I have tried to solve these exercises that require proving if a certain relation is an equivalence relation, but I have no solutions, are my solutions right?
Note: I'll use $\rho$ to refer to the relation.
$$ x \rho y \iff x^2=y^2 \\ \textbf{resolution:} \\ \text{reflexive:} \ x^2= x^2 \ (true) \\ \text{symmetric:} \ x^2=y^2 \iff y^2=x^2 (true) \\ \text{transitive:} \ x^2=y^2, y^2 = z^2 \implies z^2 = x^2 (true)$$ and so is an equivalence relation.
$$ x \rho y \iff x-y\in \mathbb{Z} \\ \textbf{resolution:} \\ \text{reflexive:} \ x-x= 0 \in \mathbb{Z} \ (true) \\ \text{symmetric:} \ x-y \iff y-x \in \mathbb{Z} \ (true) \\ \text{transitive:} \ x-y \in \mathbb{Z}, y-z \in \mathbb{Z} \implies x-z \in \mathbb{Z} (true) \text{ because} \ x-y+y-z \in \mathbb{Z}$$ and so is an equivalence relation.
$$ (x,y) \rho (z,t) \iff x+y = z+t \\ \textbf{resolution:} \\ \text{reflexive:} \ x+y = y+x \ (true) \\ \text{symmetric:} \ x+y = z+t \implies z+t = x+y \ (true) \\ \text{transitive:} \ x+y = z+t, z+t = a+b \implies x+y = a+b \ (true) \text{ because} \ a+b = z+t \ $$ and so is an equivalence relation.

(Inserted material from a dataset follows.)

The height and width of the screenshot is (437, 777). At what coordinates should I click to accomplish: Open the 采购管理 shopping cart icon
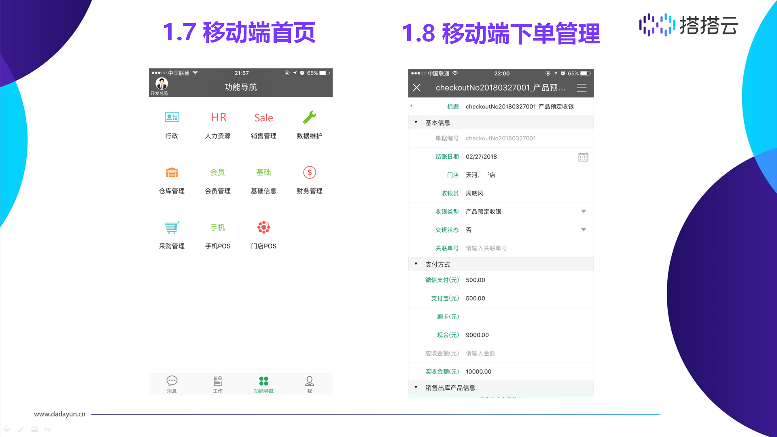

$$ A=\{f: \mathbb{R \to R}\}\\ f \rho g \iff f(1) = g(1) \\ \textbf{resolution:} \\ \text{reflexive:} \ f(1) = f(1) \ (true) \\ \text{symmetric:} \ f(1) = g(1) \implies g(1) = f(1) \ (true) \\ \text{transitive:} \ f(1) = g(1), g(1) = h(1) \implies f(1)=h(1) \ (true) \text{ because } h(1) = g(1)$$ and so is an equivalence relations.